▸ **AUFGABENSTELLUNG**: Suchen Sie in den Einträgen alle Zeilen heraus, die das Wort „Where“ enthalten, und geben Sie diese Zeilen unverändert wieder. Dabei ist die Groß- und Kleinschreibung zu beachten.

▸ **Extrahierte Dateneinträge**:
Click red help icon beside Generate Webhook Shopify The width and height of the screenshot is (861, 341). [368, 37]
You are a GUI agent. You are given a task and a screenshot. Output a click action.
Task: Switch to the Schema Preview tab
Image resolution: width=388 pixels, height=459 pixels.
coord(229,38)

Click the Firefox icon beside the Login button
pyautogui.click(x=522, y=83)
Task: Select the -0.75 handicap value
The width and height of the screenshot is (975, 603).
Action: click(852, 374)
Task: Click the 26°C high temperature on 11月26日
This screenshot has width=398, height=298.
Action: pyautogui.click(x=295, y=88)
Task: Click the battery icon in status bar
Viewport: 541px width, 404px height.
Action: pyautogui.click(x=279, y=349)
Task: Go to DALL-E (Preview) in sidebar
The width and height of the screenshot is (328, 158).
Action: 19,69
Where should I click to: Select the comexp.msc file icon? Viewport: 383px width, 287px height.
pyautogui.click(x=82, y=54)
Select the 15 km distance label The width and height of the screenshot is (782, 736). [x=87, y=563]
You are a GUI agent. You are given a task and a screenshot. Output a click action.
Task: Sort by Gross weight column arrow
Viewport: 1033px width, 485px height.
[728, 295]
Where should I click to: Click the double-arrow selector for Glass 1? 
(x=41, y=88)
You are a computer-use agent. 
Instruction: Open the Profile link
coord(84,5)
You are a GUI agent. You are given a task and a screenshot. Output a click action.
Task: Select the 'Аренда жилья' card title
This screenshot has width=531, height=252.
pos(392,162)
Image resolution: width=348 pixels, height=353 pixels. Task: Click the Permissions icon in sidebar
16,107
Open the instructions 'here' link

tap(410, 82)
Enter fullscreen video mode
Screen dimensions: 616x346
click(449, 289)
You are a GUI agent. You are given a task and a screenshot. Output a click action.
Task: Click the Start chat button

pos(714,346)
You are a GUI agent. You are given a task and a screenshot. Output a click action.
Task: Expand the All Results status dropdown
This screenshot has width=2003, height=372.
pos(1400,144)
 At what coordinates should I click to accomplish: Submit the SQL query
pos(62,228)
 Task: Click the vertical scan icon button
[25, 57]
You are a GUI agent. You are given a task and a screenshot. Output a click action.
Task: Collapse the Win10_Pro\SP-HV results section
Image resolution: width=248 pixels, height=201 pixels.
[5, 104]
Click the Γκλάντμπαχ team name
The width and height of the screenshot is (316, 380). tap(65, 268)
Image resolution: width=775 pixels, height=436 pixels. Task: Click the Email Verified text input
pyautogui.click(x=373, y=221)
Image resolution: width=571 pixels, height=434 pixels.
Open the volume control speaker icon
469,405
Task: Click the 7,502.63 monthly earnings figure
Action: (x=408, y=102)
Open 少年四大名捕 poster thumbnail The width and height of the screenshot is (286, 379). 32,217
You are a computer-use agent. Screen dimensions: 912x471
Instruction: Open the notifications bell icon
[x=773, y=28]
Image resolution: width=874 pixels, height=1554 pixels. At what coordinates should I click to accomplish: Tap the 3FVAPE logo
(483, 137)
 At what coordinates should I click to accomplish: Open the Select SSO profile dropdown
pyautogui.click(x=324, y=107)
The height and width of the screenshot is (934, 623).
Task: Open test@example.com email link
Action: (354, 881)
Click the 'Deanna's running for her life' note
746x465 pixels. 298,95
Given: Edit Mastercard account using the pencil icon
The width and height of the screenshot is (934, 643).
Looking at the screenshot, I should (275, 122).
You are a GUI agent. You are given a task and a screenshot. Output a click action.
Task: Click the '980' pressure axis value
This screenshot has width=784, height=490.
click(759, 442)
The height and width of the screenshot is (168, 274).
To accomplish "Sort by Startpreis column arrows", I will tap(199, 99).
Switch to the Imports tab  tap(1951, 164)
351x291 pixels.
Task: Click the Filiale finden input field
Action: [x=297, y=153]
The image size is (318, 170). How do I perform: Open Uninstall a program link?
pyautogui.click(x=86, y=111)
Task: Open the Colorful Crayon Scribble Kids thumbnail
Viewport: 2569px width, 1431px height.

▸ **ANTWORT ZUR AUFGABE**:
Where should I click to: Select the comexp.msc file icon? Viewport: 383px width, 287px height.
Where should I click to: Click the double-arrow selector for Glass 1? 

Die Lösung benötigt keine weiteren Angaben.